30 de agosto de 2007

MÄDCHENHAFTIGKEIT

Tengo pocos recuerdos de cuando Laura era chiquita. La enorme diferencia de edad, supongo. Me fui de casa con veintitantos, cuando ella tenía siete u ocho. Mis recuerdos del pueblo casi no la incluyen. Para cuando ella llegó yo casi ya no estaba; no atesoraba nada, las cosas pasaban alrededor sin echar sombra. Quiero decir, Laura nació cuando lo único que yo hacía lo hacía para irme (y así todo mirá que me llevó años).

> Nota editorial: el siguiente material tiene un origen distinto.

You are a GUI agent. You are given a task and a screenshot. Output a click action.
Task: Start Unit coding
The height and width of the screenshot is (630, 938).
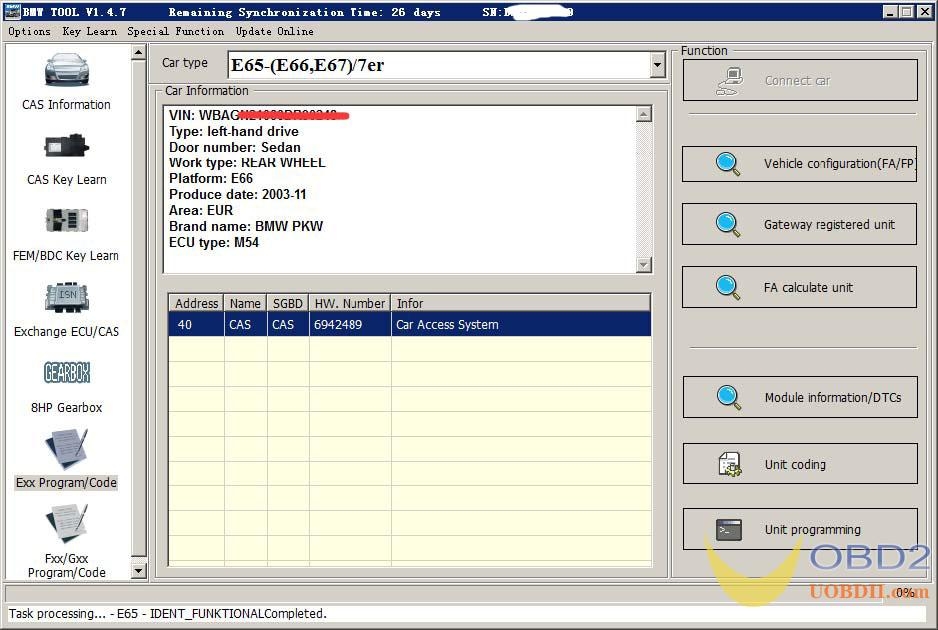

¿Laurita qué tendría? ¿Cinco? Volvíamos de lo de Calunga. El tren pasaba más cerca de su chacra que del pueblo, así que usábamos su galpón como depósito de los materiales que llegaban de Bahía o Buenos Aires. Yo disponía casi siempre de la chata. Esa tarde la traía cargada de vidrios. Vidrios para la iglesia, enormes, que habíamos trabado desde atrás y pasaban por arriba del pescante, por arriba de nuestras cabezas. Laurita vino todo el camino vigilando el cielo a través de los vidrios. Era uno de esos días típicos de octubre, esos días en que el sol va y viene entre nubarrones.
Por´ai va y me dice : –ya se larga.
Recuerdo que miré yo también para arriba. Eran dos o tres gotas nomás. Pero gruesas, como de chubasco de verano. Habían estallado contra el vidrio, encima de su frente, con una certidumbre suicida.
–Esas no son gotas, le dije, por joder, –son cagadas de pájaro.
No dijo nada, se quedó mirando la marca de las gotas en el vidrio con la boquita abierta. Yo me quedé viéndola mirar, mirándole los ojos mirar las gotas. No sé si era el traqueteo de la chata lo que hacía que su boca temblara levemente. Me pareció oírla imaginar un pájaro que pudiera cagar así, tan transparente.